Das war es wieder mit der Ruhe. Ich mag ja eigentlich Zugfahren. Man sitzt lange in einem abgeschlossenen Raum, der sich bewegt. Man guckt gelangweilt aus dem Fenster und bewundert die wunderschöne Natur, während man melancholische Musik aus der kitchigen ,,Thinking.'' - Spotifyplaylist hört.

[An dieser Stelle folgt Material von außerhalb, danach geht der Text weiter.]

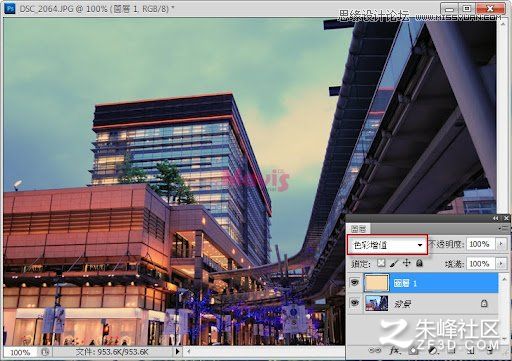Add a layer mask
512x361 pixels.
point(413,351)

Doch es gibt da eine Sache, die ich einfach nicht leiden kann. Vielleicht nachvollziehbar. Vielleicht auch nicht. Keine Ahnung. Eine dreiköpfige Familie mit zwei im, wohlgemerkt, Ruhebereich rumtölenden Kindern, die sich benehmen, als wären sie zwei herumschreiende Delfine. Ja, herumschreiend, denn anders konnte man das nichtmehr nennen. Übrigens, wusstet ihr, dass man die Kommunikation zwischen zwei Delfinen eigentlich ,,pfeifen'' nennt?. Und ja ich habe extra auf Wikipedia nachgeguckt.
,,Wann sind wir daaaaaaa!?!?!?'', riss es mich schon wieder aus meinen Gedanken. Was habe ich falsch gemacht? Ich bin nir ein unschuldiger Junge, der in Ruhe, ruhig im Ruhebereich sitzen will und ruhig aus dem Fenster melancholieren will.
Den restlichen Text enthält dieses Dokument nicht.